Si l'origine de la Schifanoia remonte à la fin du XIVe siècle, lorsqu'Alberto d'Este en a promu la construction en dehors du tissu urbain de la ville, il ne fait aucun doute que l'image du palais est inextricablement liée à la figure de Borso d'Este, seigneur de la ville entre 1450 et 1471, et du soi-disant Salone dei Mesi.
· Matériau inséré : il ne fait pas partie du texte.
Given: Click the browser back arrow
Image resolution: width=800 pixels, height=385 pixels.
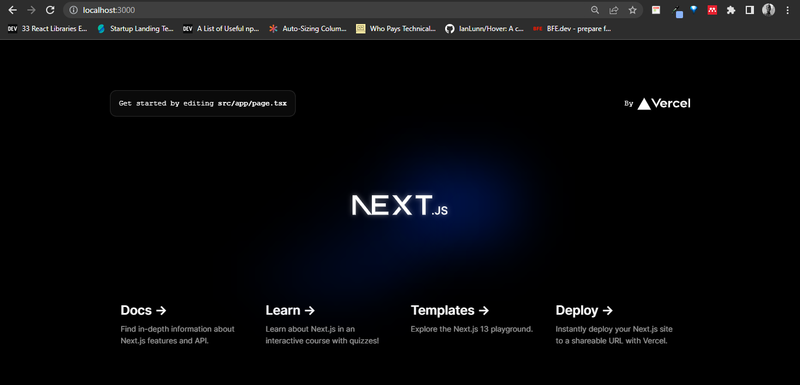Looking at the screenshot, I should click(12, 10).
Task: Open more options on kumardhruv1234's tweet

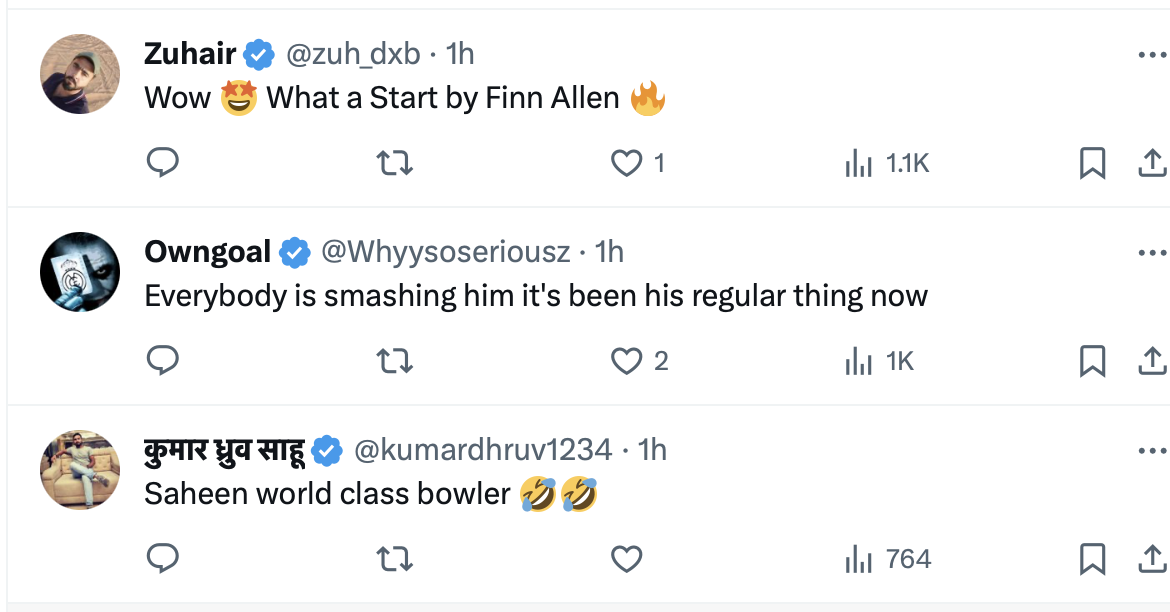Action: (x=1152, y=451)
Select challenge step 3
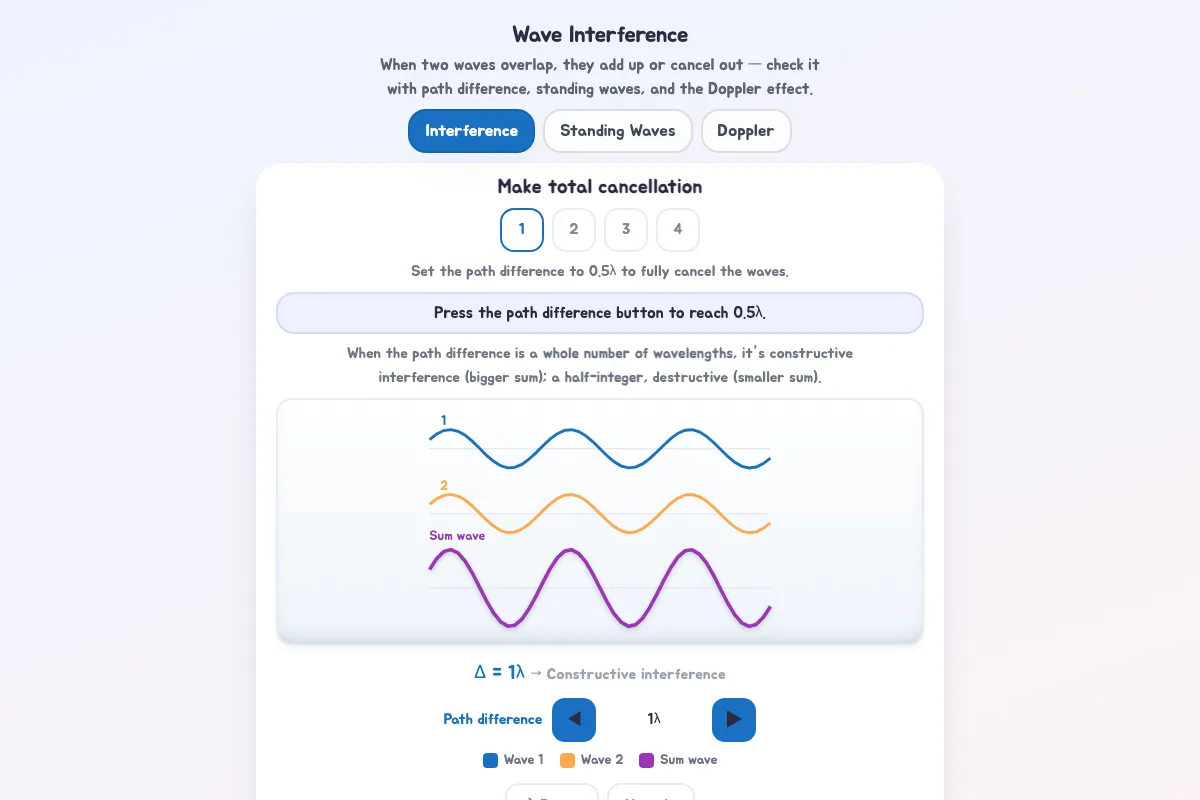Viewport: 1200px width, 800px height. coord(626,230)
En fait, Borso, qui avait participé depuis 1467 à l'expansion de la famille Delizia, a décidé de décorer même la plus grande pièce, le point d'appui de tout le bâtiment. À cette fin, en 1469, il convoque un grand groupe de peintres pour décorer le Salone en prévision de sa nomination comme Duc de la ville. L'auteur du programme iconographique - une sorte de grand calendrier dans lequel se mêlent les besoins de célébration de Borso, la mythologie ancienne et l'astrologie arabe - est Pellegrino Prisciani, astrologue et bibliothécaire de la cour. En ce qui concerne le créateur artistique, il a été identifié depuis longtemps dans Cosmè Tura. Il s'agit, en réalité, d'une nouvelle écartée de toute fondation et les quelques certitudes concernant l'autographe des décorations se réfèrent au mur est, où Francesco del Cossa était actif, comme le prouve une lettre qu'il a lui-même adressée à Borso en mars 1470. Dans les décorations qui subsistent sur le mur nord, les critiques ont plutôt reconnu, entre autres, un peintre anonyme connu sous le surnom de "Maître aux yeux grands ouverts", Ercole de' Roberti et Gherardo d'Andrea Fiorini de Vicenza.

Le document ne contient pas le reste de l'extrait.